Hieronymus Bosch - The haywain

by Enrico Krause


"The world on the precipice of damnation, or at least well on its way to it." This is how one could aptly describe Hieronymus Bosch's triptych "The Hay Cart." Painted between 1485 and 1490, it shows on three panels the eschatology that determined the thinking and feeling of people in the Middle Ages. The upper part of the left panel shows the fall of the angels, while the lower part depicts paradise. There in the background God creates Eve from Adam's rib. Further ahead, the theme of temptation is shown. Finally, Adam and Eve are expelled from Paradise in the foreground. The Garden of Eden is surrounded by a dense and protective hedge.

The middle part of the triptych shows earthly life freely according to the Flemish proverb: "The world is a haystack, everyone takes from it what he can grab." A wagon loaded with hay forms the center here. Everyone tries to grab something from the richly laden wagon. The fact that no consideration is made for losses is not to be overlooked. There is murder and assassination. Some greedy people are literally under the wheels. Only the angelic figure on the hay cart on the left does not seem to have lost sight of the essential.


Unreal mixed creatures, half human, half fish, pull the cart to the right - directly to the Day of Judgment, when each individual will be punished according to the sin committed.
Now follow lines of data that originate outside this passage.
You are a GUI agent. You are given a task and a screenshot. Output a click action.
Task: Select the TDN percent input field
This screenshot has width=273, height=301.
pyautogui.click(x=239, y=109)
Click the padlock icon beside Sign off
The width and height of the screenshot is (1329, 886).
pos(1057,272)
Bosch's painting tells of transience and greed. At the bottom of the painting, he illustrates fraud and theft as a result of greed. Among others, a man with a high black hat, which distinguishes him as a juggler, can be seen. A child is hidden in his hood. Is it stolen? To his right, a gypsy woman is reading a woman's hand, while a child is tampering with her skirt.

Not only the common people accompany the hay cart. The nobility and representatives of the church also follow it. So no one can escape this procession.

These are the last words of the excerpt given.